### Dataset extract ###

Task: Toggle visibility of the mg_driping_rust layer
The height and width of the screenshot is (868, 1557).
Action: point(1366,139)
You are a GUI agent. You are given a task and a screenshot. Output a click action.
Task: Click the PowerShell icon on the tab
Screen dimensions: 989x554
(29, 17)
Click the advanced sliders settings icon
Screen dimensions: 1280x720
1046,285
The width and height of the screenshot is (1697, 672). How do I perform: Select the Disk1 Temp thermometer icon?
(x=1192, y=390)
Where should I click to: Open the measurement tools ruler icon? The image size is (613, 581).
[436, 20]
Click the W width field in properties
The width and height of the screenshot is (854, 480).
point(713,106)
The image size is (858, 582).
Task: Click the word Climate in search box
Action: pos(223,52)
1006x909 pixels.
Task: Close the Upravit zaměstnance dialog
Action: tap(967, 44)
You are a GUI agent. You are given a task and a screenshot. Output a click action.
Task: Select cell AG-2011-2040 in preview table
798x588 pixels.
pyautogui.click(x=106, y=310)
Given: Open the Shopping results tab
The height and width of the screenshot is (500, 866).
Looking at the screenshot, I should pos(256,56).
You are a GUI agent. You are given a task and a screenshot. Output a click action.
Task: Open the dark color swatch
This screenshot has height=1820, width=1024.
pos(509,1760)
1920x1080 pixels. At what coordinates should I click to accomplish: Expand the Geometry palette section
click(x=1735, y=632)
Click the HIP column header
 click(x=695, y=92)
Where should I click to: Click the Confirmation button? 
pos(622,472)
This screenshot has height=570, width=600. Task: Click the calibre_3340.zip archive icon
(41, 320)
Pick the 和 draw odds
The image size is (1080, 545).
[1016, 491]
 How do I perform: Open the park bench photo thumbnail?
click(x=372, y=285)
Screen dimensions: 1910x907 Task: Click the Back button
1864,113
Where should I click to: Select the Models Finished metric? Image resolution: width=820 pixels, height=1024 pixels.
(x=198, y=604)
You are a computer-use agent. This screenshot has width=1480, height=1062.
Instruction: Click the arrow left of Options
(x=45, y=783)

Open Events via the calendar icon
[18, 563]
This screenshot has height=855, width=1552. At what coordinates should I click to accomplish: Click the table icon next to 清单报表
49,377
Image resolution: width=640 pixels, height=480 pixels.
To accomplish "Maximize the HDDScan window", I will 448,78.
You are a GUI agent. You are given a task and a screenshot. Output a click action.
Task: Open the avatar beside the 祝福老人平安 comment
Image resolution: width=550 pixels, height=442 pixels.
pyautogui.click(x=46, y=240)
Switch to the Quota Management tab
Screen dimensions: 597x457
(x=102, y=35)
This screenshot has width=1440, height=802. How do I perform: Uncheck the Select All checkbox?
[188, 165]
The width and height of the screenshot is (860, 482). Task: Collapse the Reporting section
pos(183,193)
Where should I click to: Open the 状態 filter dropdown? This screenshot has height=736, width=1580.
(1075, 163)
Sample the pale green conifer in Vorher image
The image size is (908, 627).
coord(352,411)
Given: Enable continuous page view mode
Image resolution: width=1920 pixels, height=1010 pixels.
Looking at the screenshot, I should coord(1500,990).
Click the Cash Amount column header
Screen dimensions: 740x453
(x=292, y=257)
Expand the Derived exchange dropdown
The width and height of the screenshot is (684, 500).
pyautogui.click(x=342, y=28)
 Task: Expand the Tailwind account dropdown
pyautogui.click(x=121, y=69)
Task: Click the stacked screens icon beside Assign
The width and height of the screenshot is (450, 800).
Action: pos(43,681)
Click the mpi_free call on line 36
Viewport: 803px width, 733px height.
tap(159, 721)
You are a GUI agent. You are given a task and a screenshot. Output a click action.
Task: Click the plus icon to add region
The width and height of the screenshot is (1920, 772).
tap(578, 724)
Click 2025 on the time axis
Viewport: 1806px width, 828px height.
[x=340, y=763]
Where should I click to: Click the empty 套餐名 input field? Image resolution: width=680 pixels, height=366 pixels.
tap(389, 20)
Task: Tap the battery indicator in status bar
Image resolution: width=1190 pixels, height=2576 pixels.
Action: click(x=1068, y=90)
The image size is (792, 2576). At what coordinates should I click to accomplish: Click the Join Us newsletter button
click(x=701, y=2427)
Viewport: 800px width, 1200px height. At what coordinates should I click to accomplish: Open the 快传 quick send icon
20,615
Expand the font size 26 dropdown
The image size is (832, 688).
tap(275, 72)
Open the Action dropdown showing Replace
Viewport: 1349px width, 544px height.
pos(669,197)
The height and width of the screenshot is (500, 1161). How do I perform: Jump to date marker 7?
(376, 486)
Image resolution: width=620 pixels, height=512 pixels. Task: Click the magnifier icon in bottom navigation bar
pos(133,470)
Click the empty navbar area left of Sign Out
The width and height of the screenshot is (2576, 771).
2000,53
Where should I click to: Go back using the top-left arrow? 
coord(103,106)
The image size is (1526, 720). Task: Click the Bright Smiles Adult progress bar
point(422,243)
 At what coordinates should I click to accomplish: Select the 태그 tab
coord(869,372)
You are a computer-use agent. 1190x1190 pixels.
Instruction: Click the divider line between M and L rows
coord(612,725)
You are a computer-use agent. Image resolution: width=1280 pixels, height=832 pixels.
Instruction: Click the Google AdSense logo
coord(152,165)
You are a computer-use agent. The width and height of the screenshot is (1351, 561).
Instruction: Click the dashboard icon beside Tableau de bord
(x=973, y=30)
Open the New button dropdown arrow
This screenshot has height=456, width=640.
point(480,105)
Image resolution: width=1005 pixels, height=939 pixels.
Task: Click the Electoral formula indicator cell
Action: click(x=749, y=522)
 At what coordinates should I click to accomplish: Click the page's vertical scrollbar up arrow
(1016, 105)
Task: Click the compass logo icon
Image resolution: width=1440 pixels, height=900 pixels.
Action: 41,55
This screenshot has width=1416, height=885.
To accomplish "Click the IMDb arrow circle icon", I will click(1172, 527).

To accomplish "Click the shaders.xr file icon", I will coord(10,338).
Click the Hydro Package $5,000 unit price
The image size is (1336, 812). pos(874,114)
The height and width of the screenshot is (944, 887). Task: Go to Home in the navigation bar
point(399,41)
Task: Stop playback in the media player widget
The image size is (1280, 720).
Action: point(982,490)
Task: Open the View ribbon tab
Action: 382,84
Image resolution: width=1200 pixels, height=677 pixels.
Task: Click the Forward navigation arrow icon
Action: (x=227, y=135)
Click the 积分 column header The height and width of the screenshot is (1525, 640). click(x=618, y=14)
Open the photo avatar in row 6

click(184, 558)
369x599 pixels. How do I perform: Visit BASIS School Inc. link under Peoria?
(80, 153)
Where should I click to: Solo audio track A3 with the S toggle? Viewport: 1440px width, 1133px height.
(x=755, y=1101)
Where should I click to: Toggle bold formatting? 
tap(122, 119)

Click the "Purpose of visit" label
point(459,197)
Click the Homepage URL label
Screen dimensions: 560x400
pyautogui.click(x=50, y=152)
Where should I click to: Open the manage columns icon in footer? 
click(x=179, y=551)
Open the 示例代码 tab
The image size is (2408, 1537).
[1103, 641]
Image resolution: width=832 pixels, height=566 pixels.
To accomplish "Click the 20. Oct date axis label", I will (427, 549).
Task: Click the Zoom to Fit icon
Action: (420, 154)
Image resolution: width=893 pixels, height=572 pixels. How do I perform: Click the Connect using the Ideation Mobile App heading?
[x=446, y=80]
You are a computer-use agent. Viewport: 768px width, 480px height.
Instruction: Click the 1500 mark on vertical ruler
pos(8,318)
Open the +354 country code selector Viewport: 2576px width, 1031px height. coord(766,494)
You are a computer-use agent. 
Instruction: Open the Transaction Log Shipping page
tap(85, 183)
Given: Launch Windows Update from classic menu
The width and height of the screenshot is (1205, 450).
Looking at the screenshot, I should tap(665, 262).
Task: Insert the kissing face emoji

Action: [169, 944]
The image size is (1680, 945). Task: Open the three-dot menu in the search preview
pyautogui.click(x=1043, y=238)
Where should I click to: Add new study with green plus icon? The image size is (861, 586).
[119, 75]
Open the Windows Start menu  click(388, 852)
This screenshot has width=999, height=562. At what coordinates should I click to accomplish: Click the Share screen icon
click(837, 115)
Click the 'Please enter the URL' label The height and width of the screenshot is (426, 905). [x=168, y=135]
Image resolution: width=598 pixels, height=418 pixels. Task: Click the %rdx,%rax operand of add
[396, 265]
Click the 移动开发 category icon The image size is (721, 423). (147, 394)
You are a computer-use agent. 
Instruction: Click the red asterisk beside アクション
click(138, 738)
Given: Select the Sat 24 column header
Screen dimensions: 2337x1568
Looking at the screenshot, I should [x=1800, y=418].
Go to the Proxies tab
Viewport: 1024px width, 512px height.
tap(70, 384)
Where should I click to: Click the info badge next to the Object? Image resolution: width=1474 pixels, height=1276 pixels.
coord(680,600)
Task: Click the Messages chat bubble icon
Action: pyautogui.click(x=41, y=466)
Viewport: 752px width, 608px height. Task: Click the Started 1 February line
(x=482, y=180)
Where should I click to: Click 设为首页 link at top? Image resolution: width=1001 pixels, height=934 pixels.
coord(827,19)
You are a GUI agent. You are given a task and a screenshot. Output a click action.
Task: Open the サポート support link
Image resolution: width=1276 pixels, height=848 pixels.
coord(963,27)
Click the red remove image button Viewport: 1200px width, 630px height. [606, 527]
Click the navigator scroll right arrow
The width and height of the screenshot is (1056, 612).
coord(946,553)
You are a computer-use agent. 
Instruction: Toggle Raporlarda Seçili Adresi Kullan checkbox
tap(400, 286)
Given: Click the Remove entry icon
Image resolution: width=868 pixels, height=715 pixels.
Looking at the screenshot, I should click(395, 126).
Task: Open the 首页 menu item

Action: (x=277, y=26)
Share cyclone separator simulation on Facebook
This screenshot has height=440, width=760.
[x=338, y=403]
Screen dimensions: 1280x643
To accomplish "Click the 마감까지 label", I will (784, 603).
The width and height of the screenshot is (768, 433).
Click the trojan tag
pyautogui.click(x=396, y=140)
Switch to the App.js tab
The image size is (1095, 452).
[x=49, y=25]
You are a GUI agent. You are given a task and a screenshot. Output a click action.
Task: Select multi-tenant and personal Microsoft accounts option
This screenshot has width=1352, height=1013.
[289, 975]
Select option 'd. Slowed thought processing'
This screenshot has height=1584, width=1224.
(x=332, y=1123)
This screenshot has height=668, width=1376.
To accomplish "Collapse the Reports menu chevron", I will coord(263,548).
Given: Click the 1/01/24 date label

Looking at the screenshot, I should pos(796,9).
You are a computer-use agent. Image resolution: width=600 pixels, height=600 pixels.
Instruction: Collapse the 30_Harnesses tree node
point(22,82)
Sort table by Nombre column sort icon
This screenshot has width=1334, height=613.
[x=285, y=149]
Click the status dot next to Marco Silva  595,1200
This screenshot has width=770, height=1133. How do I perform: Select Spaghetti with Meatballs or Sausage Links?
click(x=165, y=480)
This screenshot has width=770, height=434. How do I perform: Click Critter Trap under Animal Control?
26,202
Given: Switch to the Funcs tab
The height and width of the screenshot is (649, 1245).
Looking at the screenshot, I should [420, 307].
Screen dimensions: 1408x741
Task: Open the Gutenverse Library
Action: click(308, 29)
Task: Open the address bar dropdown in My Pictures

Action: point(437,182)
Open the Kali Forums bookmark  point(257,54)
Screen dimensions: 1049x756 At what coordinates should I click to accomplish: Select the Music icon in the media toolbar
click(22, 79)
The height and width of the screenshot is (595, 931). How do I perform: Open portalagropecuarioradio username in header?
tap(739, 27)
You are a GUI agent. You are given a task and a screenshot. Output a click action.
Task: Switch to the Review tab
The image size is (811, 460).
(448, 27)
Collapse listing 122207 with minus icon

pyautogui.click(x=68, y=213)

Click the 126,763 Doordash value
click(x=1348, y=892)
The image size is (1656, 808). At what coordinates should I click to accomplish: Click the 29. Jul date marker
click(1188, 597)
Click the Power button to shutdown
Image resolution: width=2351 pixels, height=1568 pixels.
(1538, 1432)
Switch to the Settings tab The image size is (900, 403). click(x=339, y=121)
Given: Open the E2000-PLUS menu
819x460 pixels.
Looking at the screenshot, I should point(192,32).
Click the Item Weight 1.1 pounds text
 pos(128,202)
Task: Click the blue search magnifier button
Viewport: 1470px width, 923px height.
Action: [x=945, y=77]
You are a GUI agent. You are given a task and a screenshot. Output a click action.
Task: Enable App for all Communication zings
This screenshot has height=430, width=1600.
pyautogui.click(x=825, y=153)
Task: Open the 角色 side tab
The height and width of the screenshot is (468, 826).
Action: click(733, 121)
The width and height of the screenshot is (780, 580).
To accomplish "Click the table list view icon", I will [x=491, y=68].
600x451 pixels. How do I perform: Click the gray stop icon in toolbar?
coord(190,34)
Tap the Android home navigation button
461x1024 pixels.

###

What is needed:
Only the lines that contain the word "Windows" should be copied from the material.

Solution to this task:
Given: Launch Windows Update from classic menu
Open the Windows Start menu  click(388, 852)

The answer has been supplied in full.